Reproduce each record exactly, leaving out no line.

*** Opening Input records ***

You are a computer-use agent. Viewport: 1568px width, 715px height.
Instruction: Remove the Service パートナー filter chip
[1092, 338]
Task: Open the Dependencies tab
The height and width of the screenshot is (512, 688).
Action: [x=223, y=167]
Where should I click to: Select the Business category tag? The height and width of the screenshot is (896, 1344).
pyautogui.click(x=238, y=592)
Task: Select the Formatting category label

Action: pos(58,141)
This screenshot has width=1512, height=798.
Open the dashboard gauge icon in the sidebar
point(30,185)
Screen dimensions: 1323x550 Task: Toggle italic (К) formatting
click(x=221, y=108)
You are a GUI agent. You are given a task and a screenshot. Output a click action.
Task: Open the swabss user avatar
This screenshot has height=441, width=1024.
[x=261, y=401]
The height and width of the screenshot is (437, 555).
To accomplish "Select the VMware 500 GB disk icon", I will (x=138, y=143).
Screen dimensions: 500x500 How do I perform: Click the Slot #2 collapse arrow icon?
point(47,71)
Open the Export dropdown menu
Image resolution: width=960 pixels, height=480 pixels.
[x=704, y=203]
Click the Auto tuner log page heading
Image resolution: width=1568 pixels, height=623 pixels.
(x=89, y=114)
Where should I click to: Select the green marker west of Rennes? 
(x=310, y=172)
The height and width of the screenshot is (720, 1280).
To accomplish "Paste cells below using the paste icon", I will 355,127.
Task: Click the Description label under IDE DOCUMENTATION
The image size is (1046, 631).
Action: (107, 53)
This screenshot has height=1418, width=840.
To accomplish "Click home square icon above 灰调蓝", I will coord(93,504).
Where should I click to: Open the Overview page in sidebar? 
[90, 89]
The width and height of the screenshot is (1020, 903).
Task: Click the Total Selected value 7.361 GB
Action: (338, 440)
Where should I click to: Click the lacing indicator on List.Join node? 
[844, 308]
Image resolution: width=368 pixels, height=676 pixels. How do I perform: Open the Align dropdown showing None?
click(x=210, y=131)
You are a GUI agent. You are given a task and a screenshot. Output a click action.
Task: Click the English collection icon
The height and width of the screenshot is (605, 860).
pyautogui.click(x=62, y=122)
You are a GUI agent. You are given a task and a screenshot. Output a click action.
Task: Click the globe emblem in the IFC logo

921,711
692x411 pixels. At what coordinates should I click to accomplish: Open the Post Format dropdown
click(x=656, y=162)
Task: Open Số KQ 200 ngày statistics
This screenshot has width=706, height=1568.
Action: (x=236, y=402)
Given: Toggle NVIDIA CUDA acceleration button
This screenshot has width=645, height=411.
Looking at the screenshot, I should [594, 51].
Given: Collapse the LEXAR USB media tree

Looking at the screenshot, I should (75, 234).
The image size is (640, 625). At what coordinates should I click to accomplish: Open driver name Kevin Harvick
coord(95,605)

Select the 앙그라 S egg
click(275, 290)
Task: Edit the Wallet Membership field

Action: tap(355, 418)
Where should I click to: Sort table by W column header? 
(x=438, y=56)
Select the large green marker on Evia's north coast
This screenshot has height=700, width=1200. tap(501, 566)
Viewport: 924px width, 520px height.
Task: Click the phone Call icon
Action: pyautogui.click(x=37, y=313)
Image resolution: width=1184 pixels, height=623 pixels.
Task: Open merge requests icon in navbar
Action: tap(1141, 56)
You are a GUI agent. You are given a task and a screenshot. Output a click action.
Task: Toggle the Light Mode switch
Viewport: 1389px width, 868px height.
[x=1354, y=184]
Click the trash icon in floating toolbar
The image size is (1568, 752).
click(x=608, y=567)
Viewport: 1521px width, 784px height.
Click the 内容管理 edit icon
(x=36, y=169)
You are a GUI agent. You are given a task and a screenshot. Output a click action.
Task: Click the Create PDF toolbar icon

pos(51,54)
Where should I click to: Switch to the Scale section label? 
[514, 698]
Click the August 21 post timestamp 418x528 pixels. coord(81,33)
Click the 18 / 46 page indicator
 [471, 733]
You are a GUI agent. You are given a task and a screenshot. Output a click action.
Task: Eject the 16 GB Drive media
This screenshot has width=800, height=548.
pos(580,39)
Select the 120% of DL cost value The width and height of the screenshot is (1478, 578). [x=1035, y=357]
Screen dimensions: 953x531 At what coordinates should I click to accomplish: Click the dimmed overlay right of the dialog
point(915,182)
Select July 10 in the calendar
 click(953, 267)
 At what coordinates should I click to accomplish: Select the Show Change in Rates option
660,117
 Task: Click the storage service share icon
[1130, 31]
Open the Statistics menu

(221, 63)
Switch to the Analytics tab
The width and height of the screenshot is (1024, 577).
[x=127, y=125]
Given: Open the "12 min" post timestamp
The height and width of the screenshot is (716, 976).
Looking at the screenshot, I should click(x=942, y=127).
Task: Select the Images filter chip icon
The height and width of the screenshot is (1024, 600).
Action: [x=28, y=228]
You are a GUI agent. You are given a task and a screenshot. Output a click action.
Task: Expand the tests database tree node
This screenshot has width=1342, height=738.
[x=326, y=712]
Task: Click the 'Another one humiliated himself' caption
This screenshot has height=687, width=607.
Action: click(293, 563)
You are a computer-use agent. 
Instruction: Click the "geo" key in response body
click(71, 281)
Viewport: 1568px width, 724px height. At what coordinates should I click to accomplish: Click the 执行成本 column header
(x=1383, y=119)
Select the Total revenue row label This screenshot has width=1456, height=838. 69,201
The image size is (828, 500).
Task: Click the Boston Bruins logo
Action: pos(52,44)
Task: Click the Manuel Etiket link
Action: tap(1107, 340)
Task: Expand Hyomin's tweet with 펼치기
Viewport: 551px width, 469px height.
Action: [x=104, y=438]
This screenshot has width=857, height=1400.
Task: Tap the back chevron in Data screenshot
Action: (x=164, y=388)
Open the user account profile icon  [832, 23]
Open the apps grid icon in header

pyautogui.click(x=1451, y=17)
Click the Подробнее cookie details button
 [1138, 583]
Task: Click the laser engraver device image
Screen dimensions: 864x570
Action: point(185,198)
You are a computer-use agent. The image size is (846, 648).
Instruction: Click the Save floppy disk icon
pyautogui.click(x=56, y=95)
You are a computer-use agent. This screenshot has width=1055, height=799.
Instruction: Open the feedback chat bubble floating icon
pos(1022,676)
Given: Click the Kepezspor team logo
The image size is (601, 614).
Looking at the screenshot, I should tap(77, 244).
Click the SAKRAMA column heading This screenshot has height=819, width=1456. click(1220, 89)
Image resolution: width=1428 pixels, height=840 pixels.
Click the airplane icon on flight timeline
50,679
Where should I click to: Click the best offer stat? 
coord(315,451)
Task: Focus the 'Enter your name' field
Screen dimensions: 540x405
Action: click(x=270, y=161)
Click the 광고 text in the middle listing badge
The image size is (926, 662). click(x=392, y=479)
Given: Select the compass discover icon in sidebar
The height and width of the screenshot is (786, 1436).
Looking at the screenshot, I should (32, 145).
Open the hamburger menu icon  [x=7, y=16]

*** Closing Input records ***

Solution below:
You are a computer-use agent. Viewport: 1568px width, 715px height.
Instruction: Remove the Service パートナー filter chip
[1092, 338]
Task: Open the Dependencies tab
The height and width of the screenshot is (512, 688).
Action: [x=223, y=167]
Where should I click to: Select the Business category tag? The height and width of the screenshot is (896, 1344).
pyautogui.click(x=238, y=592)
Task: Select the Formatting category label

Action: pos(58,141)
This screenshot has width=1512, height=798.
Open the dashboard gauge icon in the sidebar
point(30,185)
Screen dimensions: 1323x550 Task: Toggle italic (К) formatting
click(x=221, y=108)
You are a GUI agent. You are given a task and a screenshot. Output a click action.
Task: Open the swabss user avatar
This screenshot has height=441, width=1024.
[x=261, y=401]
The height and width of the screenshot is (437, 555).
To accomplish "Select the VMware 500 GB disk icon", I will (x=138, y=143).
Screen dimensions: 500x500 How do I perform: Click the Slot #2 collapse arrow icon?
point(47,71)
Open the Export dropdown menu
Image resolution: width=960 pixels, height=480 pixels.
[x=704, y=203]
Click the Auto tuner log page heading
Image resolution: width=1568 pixels, height=623 pixels.
(x=89, y=114)
Where should I click to: Select the green marker west of Rennes? 
(x=310, y=172)
The height and width of the screenshot is (720, 1280).
To accomplish "Paste cells below using the paste icon", I will 355,127.
Task: Click the Description label under IDE DOCUMENTATION
The image size is (1046, 631).
Action: (107, 53)
This screenshot has height=1418, width=840.
To accomplish "Click home square icon above 灰调蓝", I will coord(93,504).
Where should I click to: Open the Overview page in sidebar? 
[90, 89]
The width and height of the screenshot is (1020, 903).
Task: Click the Total Selected value 7.361 GB
Action: (338, 440)
Where should I click to: Click the lacing indicator on List.Join node? 
[844, 308]
Image resolution: width=368 pixels, height=676 pixels. How do I perform: Open the Align dropdown showing None?
click(x=210, y=131)
You are a GUI agent. You are given a task and a screenshot. Output a click action.
Task: Click the English collection icon
The height and width of the screenshot is (605, 860).
pyautogui.click(x=62, y=122)
You are a GUI agent. You are given a task and a screenshot. Output a click action.
Task: Click the globe emblem in the IFC logo

921,711
692x411 pixels. At what coordinates should I click to accomplish: Open the Post Format dropdown
click(x=656, y=162)
Task: Open Số KQ 200 ngày statistics
This screenshot has width=706, height=1568.
Action: (x=236, y=402)
Given: Toggle NVIDIA CUDA acceleration button
This screenshot has width=645, height=411.
Looking at the screenshot, I should [594, 51].
Given: Collapse the LEXAR USB media tree

Looking at the screenshot, I should (75, 234).
The image size is (640, 625). At what coordinates should I click to accomplish: Open driver name Kevin Harvick
coord(95,605)

Select the 앙그라 S egg
click(275, 290)
Task: Edit the Wallet Membership field

Action: tap(355, 418)
Where should I click to: Sort table by W column header? 
(x=438, y=56)
Select the large green marker on Evia's north coast
This screenshot has height=700, width=1200. tap(501, 566)
Viewport: 924px width, 520px height.
Task: Click the phone Call icon
Action: pyautogui.click(x=37, y=313)
Image resolution: width=1184 pixels, height=623 pixels.
Task: Open merge requests icon in navbar
Action: tap(1141, 56)
You are a GUI agent. You are given a task and a screenshot. Output a click action.
Task: Toggle the Light Mode switch
Viewport: 1389px width, 868px height.
[x=1354, y=184]
Click the trash icon in floating toolbar
The image size is (1568, 752).
click(x=608, y=567)
Viewport: 1521px width, 784px height.
Click the 内容管理 edit icon
(x=36, y=169)
You are a GUI agent. You are given a task and a screenshot. Output a click action.
Task: Click the Create PDF toolbar icon

pos(51,54)
Where should I click to: Switch to the Scale section label? 
[514, 698]
Click the August 21 post timestamp 418x528 pixels. coord(81,33)
Click the 18 / 46 page indicator
 [471, 733]
You are a GUI agent. You are given a task and a screenshot. Output a click action.
Task: Eject the 16 GB Drive media
This screenshot has width=800, height=548.
pos(580,39)
Select the 120% of DL cost value The width and height of the screenshot is (1478, 578). [x=1035, y=357]
Screen dimensions: 953x531 At what coordinates should I click to accomplish: Click the dimmed overlay right of the dialog
point(915,182)
Select July 10 in the calendar
 click(953, 267)
 At what coordinates should I click to accomplish: Select the Show Change in Rates option
660,117
 Task: Click the storage service share icon
[1130, 31]
Open the Statistics menu

(221, 63)
Switch to the Analytics tab
The width and height of the screenshot is (1024, 577).
[x=127, y=125]
Given: Open the "12 min" post timestamp
The height and width of the screenshot is (716, 976).
Looking at the screenshot, I should click(x=942, y=127).
Task: Select the Images filter chip icon
The height and width of the screenshot is (1024, 600).
Action: [x=28, y=228]
You are a GUI agent. You are given a task and a screenshot. Output a click action.
Task: Expand the tests database tree node
This screenshot has width=1342, height=738.
[x=326, y=712]
Task: Click the 'Another one humiliated himself' caption
This screenshot has height=687, width=607.
Action: click(293, 563)
You are a computer-use agent. 
Instruction: Click the "geo" key in response body
click(71, 281)
Viewport: 1568px width, 724px height. At what coordinates should I click to accomplish: Click the 执行成本 column header
(x=1383, y=119)
Select the Total revenue row label This screenshot has width=1456, height=838. 69,201
The image size is (828, 500).
Task: Click the Boston Bruins logo
Action: pos(52,44)
Task: Click the Manuel Etiket link
Action: tap(1107, 340)
Task: Expand Hyomin's tweet with 펼치기
Viewport: 551px width, 469px height.
Action: [x=104, y=438]
This screenshot has width=857, height=1400.
Task: Tap the back chevron in Data screenshot
Action: (x=164, y=388)
Open the user account profile icon  [832, 23]
Open the apps grid icon in header

pyautogui.click(x=1451, y=17)
Click the Подробнее cookie details button
 [1138, 583]
Task: Click the laser engraver device image
Screen dimensions: 864x570
Action: point(185,198)
You are a computer-use agent. The image size is (846, 648).
Instruction: Click the Save floppy disk icon
pyautogui.click(x=56, y=95)
You are a computer-use agent. This screenshot has width=1055, height=799.
Instruction: Open the feedback chat bubble floating icon
pos(1022,676)
Given: Click the Kepezspor team logo
The image size is (601, 614).
Looking at the screenshot, I should tap(77, 244).
Click the SAKRAMA column heading This screenshot has height=819, width=1456. click(1220, 89)
Image resolution: width=1428 pixels, height=840 pixels.
Click the airplane icon on flight timeline
50,679
Where should I click to: Click the best offer stat? 
coord(315,451)
Task: Focus the 'Enter your name' field
Screen dimensions: 540x405
Action: click(x=270, y=161)
Click the 광고 text in the middle listing badge
The image size is (926, 662). click(x=392, y=479)
Given: Select the compass discover icon in sidebar
The height and width of the screenshot is (786, 1436).
Looking at the screenshot, I should (32, 145).
Open the hamburger menu icon  [x=7, y=16]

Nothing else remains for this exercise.